Mmm... I love me some pumpkin cookies. I made some amazing pumpkin chocolate chip cookies in the fall, but I've really tried to only bake healthier recipes... and my recipe, it wasn't close to healthy. Well I finally found one that was healthy and modified it to fit me! Mmm!

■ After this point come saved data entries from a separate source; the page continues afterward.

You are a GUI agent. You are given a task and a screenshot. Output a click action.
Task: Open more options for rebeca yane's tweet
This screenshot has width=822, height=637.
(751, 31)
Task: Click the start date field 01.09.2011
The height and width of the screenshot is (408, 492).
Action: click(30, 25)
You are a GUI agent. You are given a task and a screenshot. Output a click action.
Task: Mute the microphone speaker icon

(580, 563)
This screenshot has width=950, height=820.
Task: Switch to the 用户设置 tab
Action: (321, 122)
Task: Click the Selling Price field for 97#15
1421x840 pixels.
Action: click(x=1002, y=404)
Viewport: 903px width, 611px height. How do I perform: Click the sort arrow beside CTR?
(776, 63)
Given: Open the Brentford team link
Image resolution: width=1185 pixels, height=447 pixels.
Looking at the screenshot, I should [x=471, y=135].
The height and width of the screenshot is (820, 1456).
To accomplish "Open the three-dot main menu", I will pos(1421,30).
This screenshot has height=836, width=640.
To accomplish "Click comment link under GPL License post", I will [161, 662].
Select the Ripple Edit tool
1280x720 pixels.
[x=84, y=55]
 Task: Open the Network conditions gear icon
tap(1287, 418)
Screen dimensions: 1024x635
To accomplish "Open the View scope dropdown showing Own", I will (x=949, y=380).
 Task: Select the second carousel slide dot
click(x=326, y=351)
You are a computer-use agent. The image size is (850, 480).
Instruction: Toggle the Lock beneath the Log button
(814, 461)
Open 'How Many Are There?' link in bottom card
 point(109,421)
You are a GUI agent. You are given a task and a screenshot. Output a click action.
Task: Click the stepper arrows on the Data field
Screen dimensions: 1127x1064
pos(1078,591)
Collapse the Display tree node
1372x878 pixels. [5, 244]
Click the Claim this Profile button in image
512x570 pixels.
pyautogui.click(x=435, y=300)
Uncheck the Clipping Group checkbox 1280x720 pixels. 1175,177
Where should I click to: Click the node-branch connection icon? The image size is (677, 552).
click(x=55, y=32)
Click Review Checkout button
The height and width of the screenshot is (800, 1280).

Ally's Pumpkin Chocolate Chip Recipe

Prep Time: 30 min
Baking Time: 15 -18 minutes
Makes: 24 (large) cookies

Ingredients:
-15 oz pumpkin, mashed smooth
-1 Cup chocolate chips (I used regular chocolate chips, but could use vegan choc chips for vegan cookies!)
-1/4 Cup Rolled Oats
-1/2 Cup Agave Nectar
-1/2 Cup low fat margarine (for vegan recipe use Earth Balance... would have used, but didn't have any!)
-1 Egg (for vegan recipe use 2/3 cup Okara or 8oz Tofu blended... again didn't have any on hand... made too many tofu sesame snacks!)
-1 Cup whole wheat flour
-1 Cup unbleached flour
-2 tsp baking powder
-1 tsp baking soda
-3/4 tsp cinnamon
-1/2 tsp ginger
-1/2 tsp nutmeg
-1/4 tsp cloves
-1/2 tsp salt
-1 tbsp Vanilla extract
-1/2 Cup Flax Meal (optional... but I used it!)

Method:

-Preheat oven to 350F

-In a large bowl, combine wet ingredients

-In a separate bowl, stir together oats, flour, flax, baking powder, baking soda, cinnamon, nutmeg, ginger, cloves and salt

-Slowly add flour mixture to pumpkin mixture and mix well. Add chocolate chips

-Drop by spoonful onto parchment lined or silicone mat

-Bake at 350F for 15 minutes

-Cool on a cooling rack


These cookies were delicious! They taste a lot like a pumpkin loaf with some delicious chocolate chips. You could add cranberries, walnuts, other types of nuts or choose to add nothing! I made them quite big, so they ended up taking more like 18 minutes to bake. They will be a more soft cookie (like a loaf), so don't expect them too get too firm in the oven. Some cookies don't really need to cool on a rack, but it would be best if these were (there's a lot of moisture in the cookies).

Enjoy!

3 comments:

  1. Great recipe sis! Another way to substitute 1 egg for a vegan-friendly recipe is to use 1 tbsp.of ground flaxseeds mixed with 1 tbsp. of water!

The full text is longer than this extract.